[START OF Dataset records]

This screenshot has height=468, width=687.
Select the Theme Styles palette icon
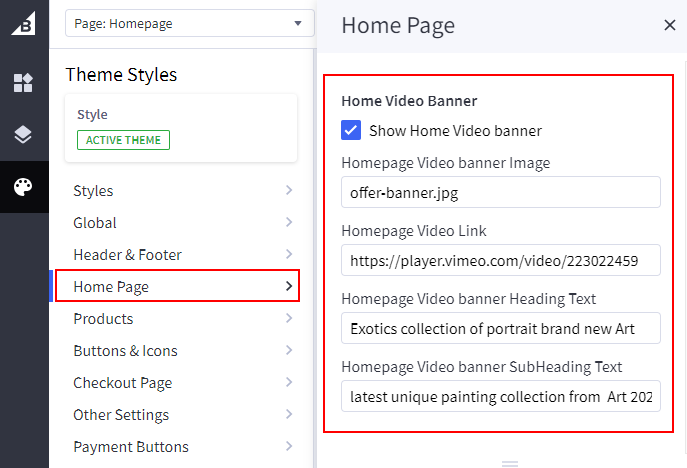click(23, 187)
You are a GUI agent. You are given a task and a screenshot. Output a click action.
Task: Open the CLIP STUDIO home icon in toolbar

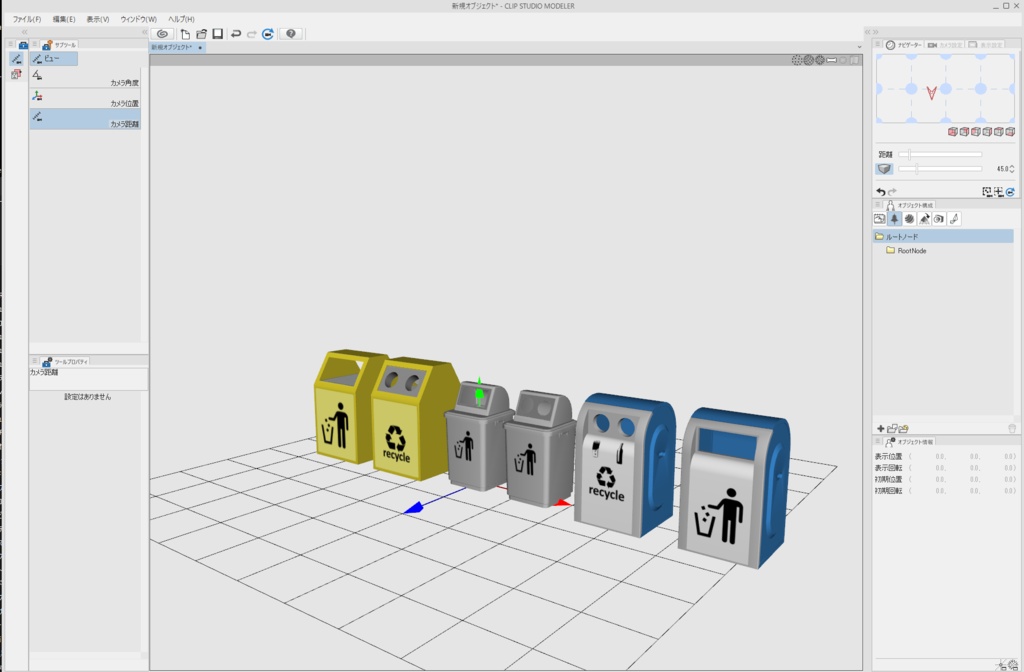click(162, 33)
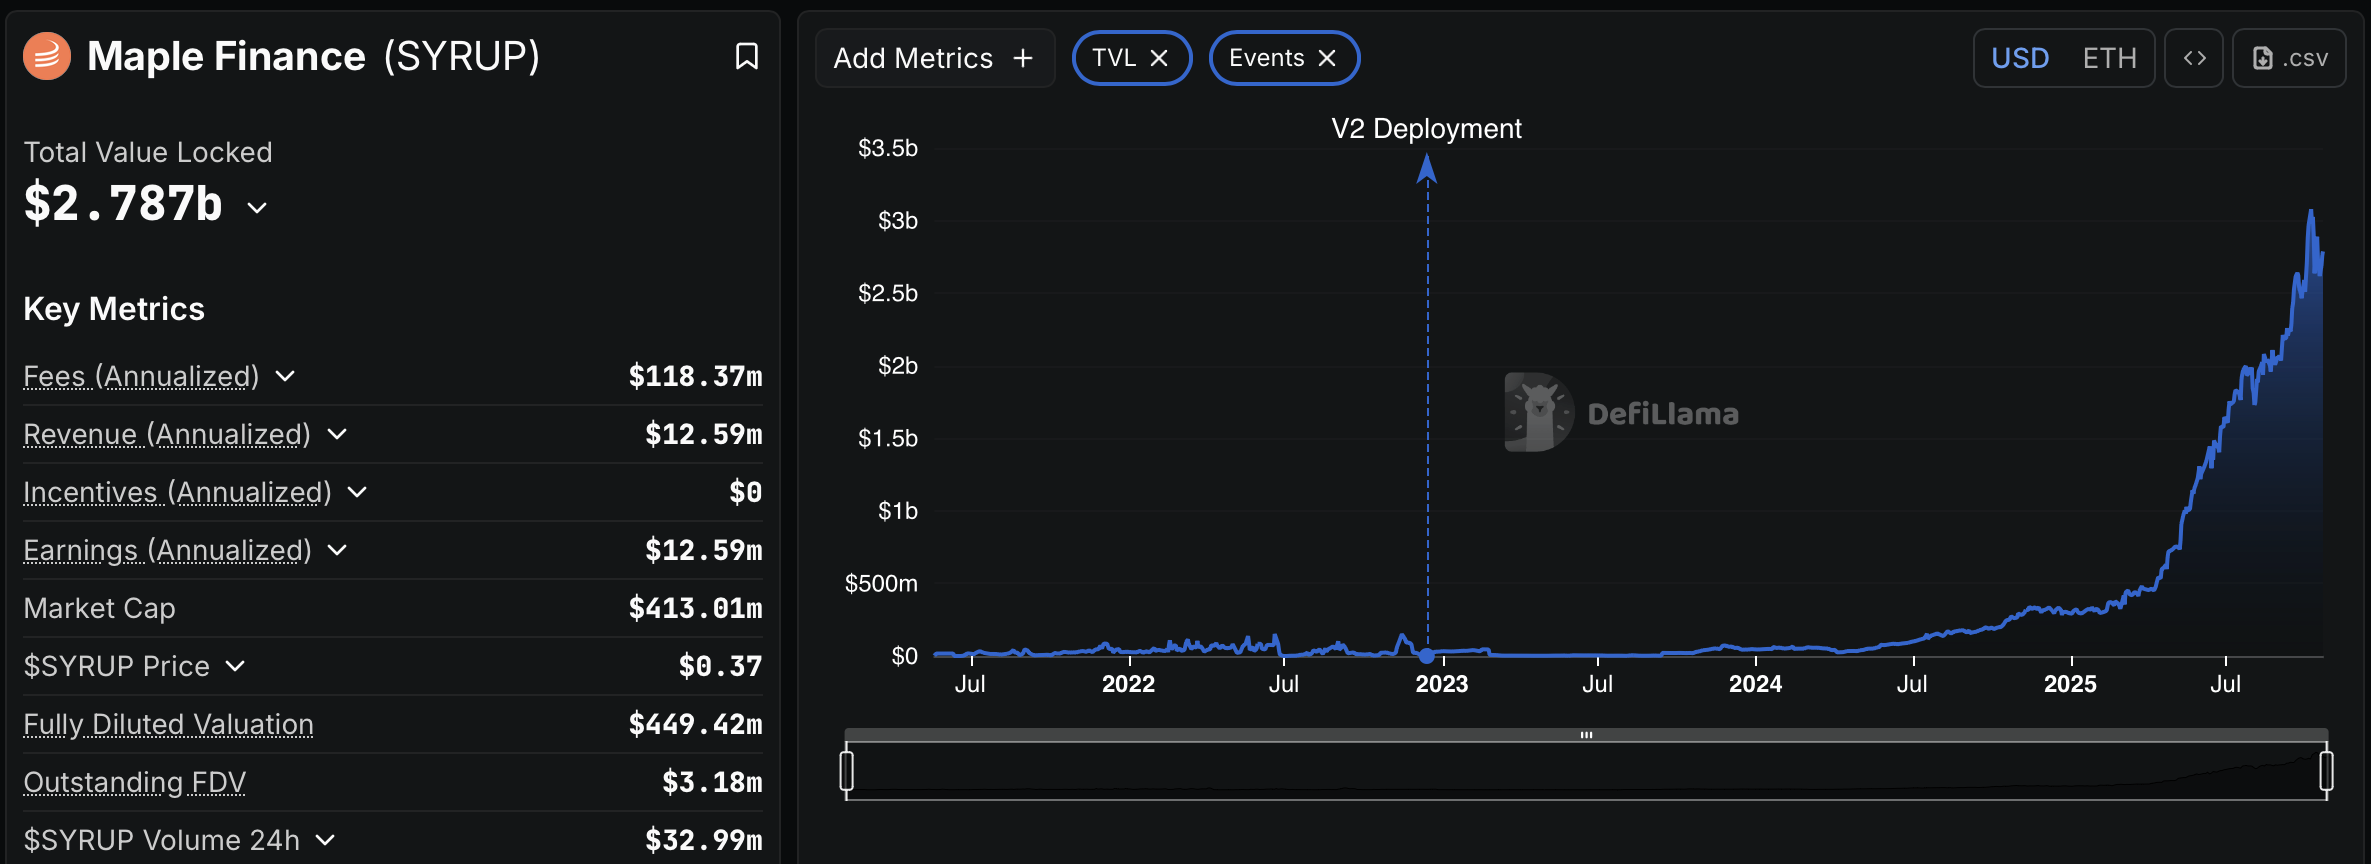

[END OF Dataset records]

Task brief → Please put each line of the records above into a numbered list, skipping the blank lines and leaving the pictures out.

Response →
1. This screenshot has height=468, width=687.
2. Select the Theme Styles palette icon
3. click(23, 187)
4. You are a GUI agent. You are given a task and a screenshot. Output a click action.
5. Task: Open the CLIP STUDIO home icon in toolbar
6. click(162, 33)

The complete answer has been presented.